Пастух сначала замялся, чуть было сгоряча резкое слово с губ не сорвалось, напуститься хотел на старуху, что туда же со своим бабьим умом суется. Мирового масштаба мысли людей заботят, а она про куделю речь завела. Да вовремя спохватился, ничего ведь предосудительного в словах старухи не было.
– А как же, было и прядиво. Так и лоснится, словно стираное, вроде бы серебром отливает, так и посверкивает, так и сияет, желтоватым оттенком отдает – белорусские колхозы вырастили, – а что уж пахнет! – ответил он с полным знанием дела.
И старая была удовлетворена, и сам пастух, и все присутствующие.
А не встречал ли пастух Мусия Завирюхи в Москве? – спрашивали люди. Бывали ли на выставке садовник, пасечник?

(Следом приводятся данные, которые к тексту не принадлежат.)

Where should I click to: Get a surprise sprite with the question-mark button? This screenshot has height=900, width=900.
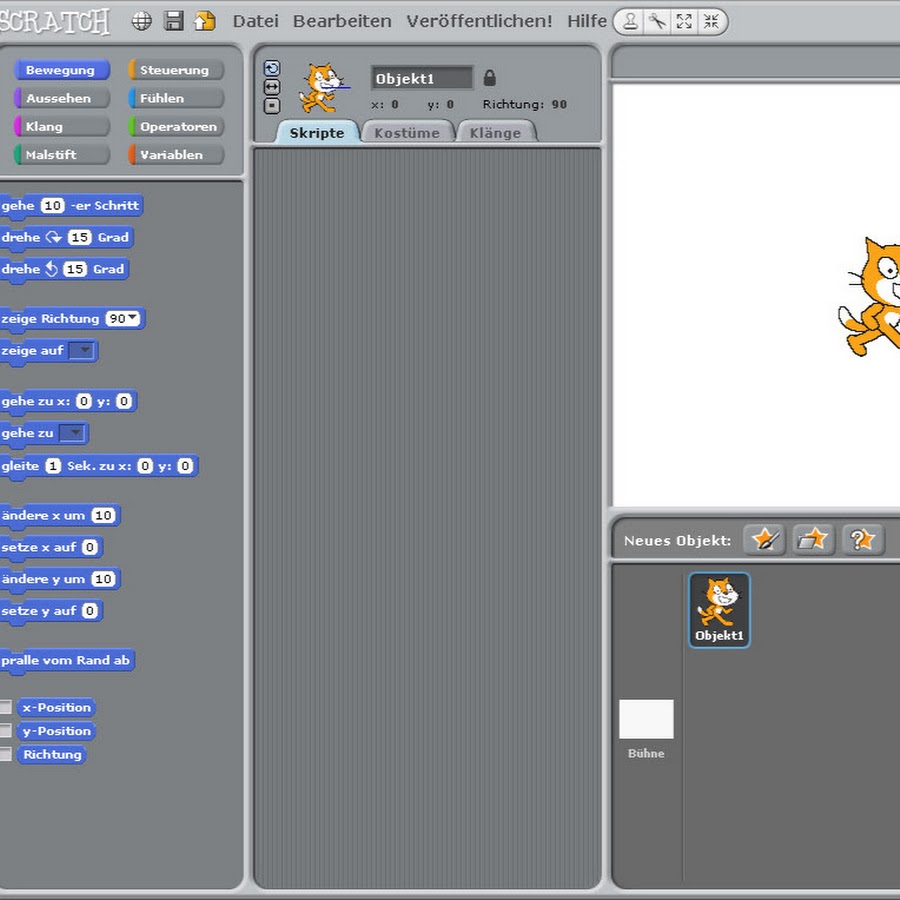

– А где ж им еще быть? – отвечал пастух с некоторым даже удивлением. Как же! Вся честная компания на выставке отличилась, только редко встречались приятели, зато частенько слышали по радио друг о друге. Имя Мусия Завирюхи тоже гремит на выставке, высокой чести он удостоен – тоже при золотой медали, – выдвинулся благодаря своей хате-лаборатории. Там некогда было тары-бары разводить. На небо глянуть – и то некогда было. Завирюха ведь тоже учил народ, рассказывал о своих опытах и достижениях. Где ж пастуху все пересказать? Приедет Мусий Завирюха, сам расскажет. С академиком опять-таки имел встречу – будет о чем послушать!
Подошел к собравшимся сорвиголова Тихон.
– Савва Абрамович, – спрашивает, – где ж Марко? Мы уже все соскучились по нему. Скоро он приедет?
– Какой Марко? – изумился пастух.
– Да сын ваш.
– Какой сын?
– Да Марко. Разве у вас еще какой есть?
– Нет, нету.
– Так скоро он будет?
– Кто?
– Да сын.
– Какой?
– Марко.
– А, это орденоносец?
– Он самый.
– Так бы и говорил.
Начал тут пастух при всем честном народе отчитывать Тихона, стыдить его за легкомыслие, за ухарство.
– Отчего имя тракториста Сеня гремит в Москве? Сень пользуется почетом и уважением у людей за свой достойный труд. А ты чем отличился? Скандалами? Распутством? Разгулом? Много ли ума на это нужно? А совести и того меньше.
Лучше бы уж Тихон не заговаривал, не показывался пастуху на глаза, а теперь перед людьми зазорно, терпи, слушай, как тебя пастух уму-разуму учит. Раньше бы Тихон ни за что не стерпел, наплевал бы на пастуха, а сейчас невмочь – люди засмеют, пастух при медали, на всю страну прославлен.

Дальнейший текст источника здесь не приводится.